In the Latest Google AI’s Research, The Team Explains How They Reduced The Size of The High-Performing CAP12 Model By 6x-100x While Maintaining 90-96% of The Performance in TRILLsson Models

In recent years, there has been significant progress in lexical tasks like automatic speech recognition (ASR). Yet machine systems struggle to understand non-linguistic features such as tone, mood, or whether a speaker is wearing a mask, among other things. One of the most challenging difficulties in machine hearing is figuring out how to understand these elements. Furthermore, cutting-edge results are frequently derived from ultra-large models trained on private data, making them impractical to execute on mobile devices or to make publicly available.

CAP12, the 12th layer of a 600M parameter model trained on the YT-U training dataset using self-supervision, in “Universal Paralinguistic Speech Representations Using Self-Supervised Conformers,” was published at ICASSP 2022.

Even though earlier results are generally task-specific, the CAP12 model beats nearly all previous results in the paralinguistic benchmark, sometimes by substantial margins. It is compact, performant, and publicly available. Knowledge distillation on correctly sized audio bits and several architecture types were used to train smaller, quicker networks that can run on mobile devices to build TRILLsson.

The ultra-large, self-supervised CAP12 model is trained using the YT-U training dataset. The YT-U dataset is a 900M+ hour audio collection with various topics, background settings, and speaker acoustic attributes. A Wav2Vec 2.0 self-supervised training paradigm was integrated with ultra-large Conformer models to solve challenges utilizing raw data without labels.
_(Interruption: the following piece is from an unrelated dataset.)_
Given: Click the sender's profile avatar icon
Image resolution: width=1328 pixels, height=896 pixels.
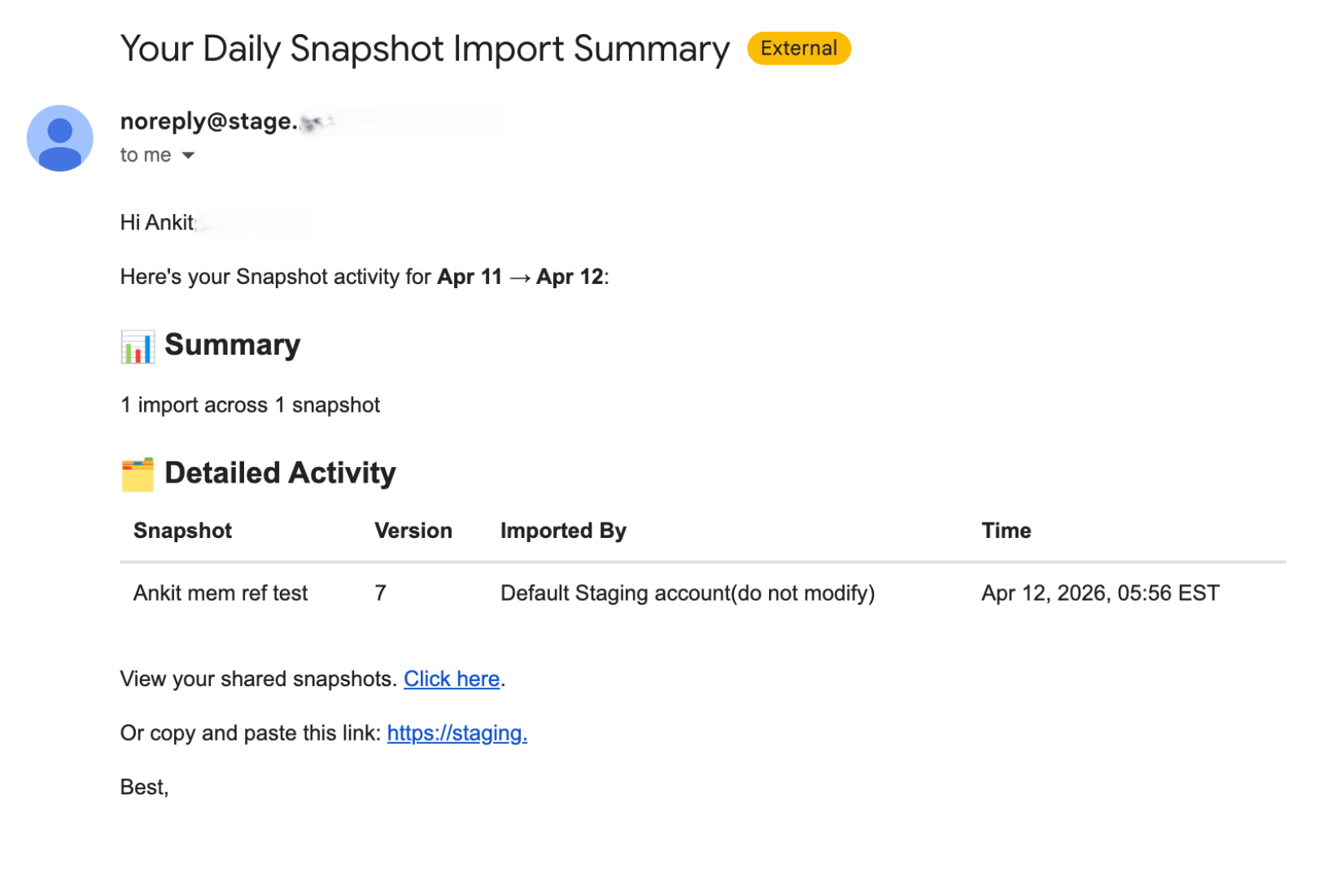Looking at the screenshot, I should 59,138.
Scaled up the use of YT-U to some of the largest model sizes ever trained, including 600M, 1B, and 8B parameters, because self-training doesn’t require labels.


Conformer Applied to Paralinguistics is the name given to the 600M parameter Conformer model without close attention (CAP).

Out of all intermediate terms of six ultra-large models, layer 12 (CAP12) outperforms prior representations by a wide margin. NOn-Semantic Speech (NOSS) benchmark was used to assess the quality of the roughly 300 candidate paralinguistic speech representations. The NOSS benchmark is a collection of well-studied paralinguistic speech tasks such as speech emotion recognition, language identification, and speaker identification. These tasks concentrate on paralinguistic components of speech, which necessitate evaluating speech features for 1 second or longer, rather than lexical features, which require 100ms or less.

A mask-wearing task from Interspeech 2020, a false speech detection task from ASVSpoof 2019, was added, and an extra speech emotion recognition work to the benchmark (IEMOCAP). CAP12 is even more valuable than prior representations and can diversify the tasks. On five paralinguistic jobs, simple linear models on time-averaged CAP12 representations beat complicated, task-specific models. This is unexpected because comparable models frequently use additional modalities (visual and voice or text and speech). Furthermore, CAP12 does particularly well in activities involving emotion identification.

Except for one supervised network embedding on the dysarthria detection task, CAP12 embeddings beat all other embeddings on all other jobs. Knowledge distillation was used to train simpler, quicker, and mobile-friendly architectures. EfficientNet, Audio Spectrogram Transformer (AST), and ResNet were all used in our research. These models come in various shapes and sizes, and they can handle both fixed-length and arbitrary-length inputs. EfficientNet results from a neural architecture search over vision models to uncover model structures that are both performant and efficient. Transformers with audio inputs are known as AST models. ResNet is a standard design that has demonstrated exemplary performance in various models.

Despite being 1 percent -15 percent of CAP12 and trained with only 6% of the data, models introduced performed 90-96 percent. Surprisingly, different forms of architecture functioned better at various scales. ResNet models outperformed EfficientNet models at the low end, and AST models outperformed AST models.

Two techniques for producing student targets are available: global and local matching. Global matching creates distillation targets by building CAP12 embeddings for an entire audio clip and then asking students to match the target using only a tiny portion of audio (e.g., 2 seconds). Local matching necessitates that the student network reaches the average CAP12 embedding just over the area of the audio that is visible to the student. Local matching was preferred over the global.


The distribution of paralinguistic data is bimodal in an unexpected way. Intermediate representations gradually rise in paralinguistic information, decrease, and increase again. Finally, lose this information towards the output layer for the CAP model that operates on 500 ms input segments and two of the full-input Conformer models. Surprisingly, this trend can also be found in the intermediate representations of networks trained on retinal pictures.

Smaller, faster paralinguistic speech models will open up new speech detection possibilities, text-to-speech production, and user intent interpretation. Correspondingly, smaller models will be easier to comprehend, allowing researchers to better grasp which components of speech are crucial for paralinguistics.